Hi all,
I am trying to write a code that needs collaboration between the host and device. Specifically:
1- The device sets a variable X to a non-zero value and waits for Y to be non-zero.
2- The host reads X, when it becomes non-zero, it sets Y to non-zero value.
Below is the code running on the GPU and CPU.
This code hangs, so I assume that reading and writing by the host to variables manipulated by the GPU kernel is not possible while the kernel is running. Is that true?
Thank you.
-------------------- GPU kernel code -------------------- int tid = get_global_id(0); Y[tid]=0; X[tid]=tid; while (1) { if ( Y[tid] > 0 ) break; } ----------- CPU code ----------- for (int i=0; i< numThreads; i++) Y=0; count=0; while (1) { clEnqueueReadBuffer(...,X,....) for (int i=0; i< numThreads; i++) { if ( Y == 0) { if (X > 0) { Y=1; count++; } } if (count > 0 ) clEnqueueWriteBuffer(...,Y,....) if (count == numThreads) break; //All threads are done }
Not the way you've done it, and i doubt it's possible (at least, not portably), I'd also question if it were even desirable.
The memory model allows that Y[tid] to be cached in a register for the whole run of the kernel. Even with a global barrier() and persumably making it volatile, it could be cached in the local work-group multi-processor (MP) (my reading of section 3.3.1 of the spec).
Atomic functions are multi-MP coherent, but I don't know if that extends to device memory writes from the host.
Not sure about aync_workgroup_copy() either.
Also queues by default (and all implementations?) are in-order, so you couldn't invoke a kernel and then a memory copy - the memory copy will (appear to) wait till the kernel is done before executing. Although you could try multiple queues.
The whole design looks very suspect to start with - why have 1 thread on the cpu perform per-thread dispatch decisions when there's potentially thousands of threads on the other end that can make the decision without an extremely expensive synchronisation every iteration.

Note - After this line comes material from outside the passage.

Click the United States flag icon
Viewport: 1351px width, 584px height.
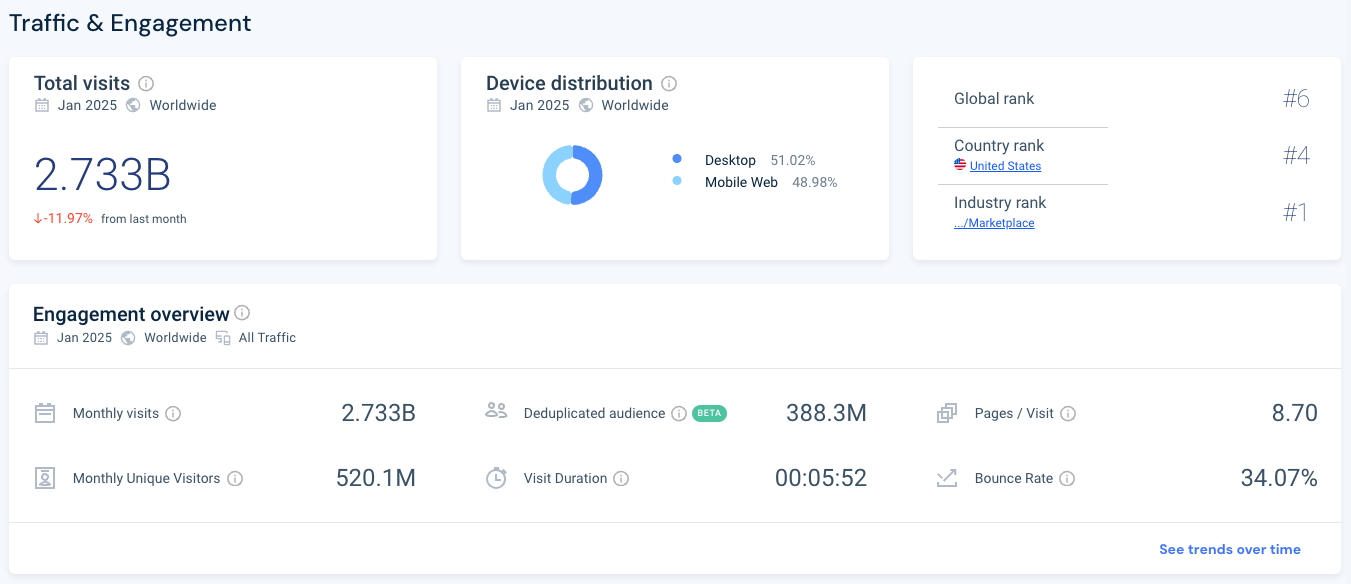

Sadly, the AMD SDK currently doesn't support out of order processing OR parallel execution of multiple command queues on the GPU either, although I think parallel execution is supported on the CPU.
maeltier,
In my opinion , it is not posssible to check the value of some variable while the kernel is running.
Can you describe some scenario where this could be useful.
antzehere,
I don't think out-of-order command execution can solve this issue, as it is a opencl spec requirement.
Thank you all for your replies.
The code attached is a simplification of what I want to do, so It may look strange.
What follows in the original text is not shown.